THE DOUBLE LIFE OF GEORGE SAND: Woman and Writer

By

Pub Date: Nov. 24th, 1978
Publisher: Basic Books

In the wake of Curtis Cate's huge, painstaking, occasionally obtuse George Sand (1975) have come two works of less imposing dimensions: Ruth Jordan's lucid and unassuming George Sand (1976) and Joseph Barry's Infamous Woman (1977), a biography of lively insights marred by some awful errors of style and emphasis. Winegarten's Double Life best invites comparison with the Barry, but it is a much more disciplined and better-written book. Winegarten's thesis is that in taking up ""a new identity and a new personality"" with the ""composite name"" of Mme. George Sand, the former Aurore Dudevant ""was going to create herself.
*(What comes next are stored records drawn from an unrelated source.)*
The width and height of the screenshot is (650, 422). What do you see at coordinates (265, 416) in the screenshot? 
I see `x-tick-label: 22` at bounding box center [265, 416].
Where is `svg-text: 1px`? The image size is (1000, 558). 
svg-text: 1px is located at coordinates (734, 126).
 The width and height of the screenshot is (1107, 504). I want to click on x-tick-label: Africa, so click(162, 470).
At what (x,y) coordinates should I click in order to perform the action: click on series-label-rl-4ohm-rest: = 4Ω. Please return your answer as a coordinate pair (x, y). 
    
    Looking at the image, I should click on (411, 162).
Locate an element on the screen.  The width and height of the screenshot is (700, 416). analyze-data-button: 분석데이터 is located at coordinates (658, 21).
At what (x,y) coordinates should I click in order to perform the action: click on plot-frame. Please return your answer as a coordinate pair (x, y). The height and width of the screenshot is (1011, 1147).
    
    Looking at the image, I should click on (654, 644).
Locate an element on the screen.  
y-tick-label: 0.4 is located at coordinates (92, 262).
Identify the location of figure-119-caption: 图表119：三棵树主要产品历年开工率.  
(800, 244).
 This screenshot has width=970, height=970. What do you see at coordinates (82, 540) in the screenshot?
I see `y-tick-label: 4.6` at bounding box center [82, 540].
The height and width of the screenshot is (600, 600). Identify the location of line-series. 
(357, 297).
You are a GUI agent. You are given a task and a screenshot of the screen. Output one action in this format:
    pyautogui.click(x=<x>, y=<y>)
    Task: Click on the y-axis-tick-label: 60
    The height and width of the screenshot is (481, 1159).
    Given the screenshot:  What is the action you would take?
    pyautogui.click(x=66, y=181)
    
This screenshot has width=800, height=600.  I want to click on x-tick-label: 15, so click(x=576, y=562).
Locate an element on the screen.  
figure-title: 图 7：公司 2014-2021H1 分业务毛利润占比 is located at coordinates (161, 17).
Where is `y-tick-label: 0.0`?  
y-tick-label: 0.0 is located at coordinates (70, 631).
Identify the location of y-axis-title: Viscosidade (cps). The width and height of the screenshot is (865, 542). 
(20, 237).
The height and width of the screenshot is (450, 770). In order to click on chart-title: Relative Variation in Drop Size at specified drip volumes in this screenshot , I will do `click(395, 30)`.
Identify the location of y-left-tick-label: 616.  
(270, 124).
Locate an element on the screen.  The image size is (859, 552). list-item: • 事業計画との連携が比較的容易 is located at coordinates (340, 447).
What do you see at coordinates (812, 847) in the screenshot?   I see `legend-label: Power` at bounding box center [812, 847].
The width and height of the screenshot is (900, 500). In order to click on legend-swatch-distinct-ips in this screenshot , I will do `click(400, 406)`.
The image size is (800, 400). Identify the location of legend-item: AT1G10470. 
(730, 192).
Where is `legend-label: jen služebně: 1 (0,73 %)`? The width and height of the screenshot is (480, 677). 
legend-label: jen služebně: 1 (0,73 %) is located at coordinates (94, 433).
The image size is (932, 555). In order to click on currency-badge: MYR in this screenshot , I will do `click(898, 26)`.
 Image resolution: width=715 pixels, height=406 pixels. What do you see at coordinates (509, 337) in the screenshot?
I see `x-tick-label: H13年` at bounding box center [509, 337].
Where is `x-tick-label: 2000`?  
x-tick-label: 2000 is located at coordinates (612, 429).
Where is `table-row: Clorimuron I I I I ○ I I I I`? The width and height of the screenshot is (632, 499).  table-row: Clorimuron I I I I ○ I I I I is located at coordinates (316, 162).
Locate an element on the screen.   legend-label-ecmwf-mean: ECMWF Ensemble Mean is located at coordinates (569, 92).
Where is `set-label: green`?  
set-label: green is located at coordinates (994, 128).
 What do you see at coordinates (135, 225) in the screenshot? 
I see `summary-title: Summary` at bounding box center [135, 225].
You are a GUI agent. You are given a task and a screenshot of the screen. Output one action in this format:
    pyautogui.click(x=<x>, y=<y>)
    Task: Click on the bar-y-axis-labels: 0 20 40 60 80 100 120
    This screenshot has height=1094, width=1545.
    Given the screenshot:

Such self-invented personalities are precarious."" The act of invention was carried out with moments of great honesty and determination, but also with a lack of mediating balance stemming from an isolated and emotionally unanchored childhood. Hence George Sand's excesses and lifelong proneness to inconsistency or prevarication, the result of a constant painting-over of the self in adopted roles. Hence also her great power to project her own imaginative perceptions. Winegarten does not find it necessary to dwell on the absurdities or improbabilities of the novels; what she does point out is their remarkably undimmed emotional and psychological energy. Without straining the evidence beyond what it will bear, she also manages to suggest that George Sand's developing concern with social and political issues represents a real if not ideally consistent attempt to affirm human continuity beyond the vagaries of self. More than some biographers, she emphasizes the novelist's sympathy with the cause of women over the much-remarked limitations of that sympathy (in the 1848 revolutions, George Sand went to some lengths to dissociate herself from a feminist proposal to nominate her to the Constituent Assembly). Occasionally one is troubled by the possessiveness and air of being in the know about inner motivation which inevitably mark biographies of this kind. Still, in the larger picture this is a rewarding approach, pursued with forceful intelligence.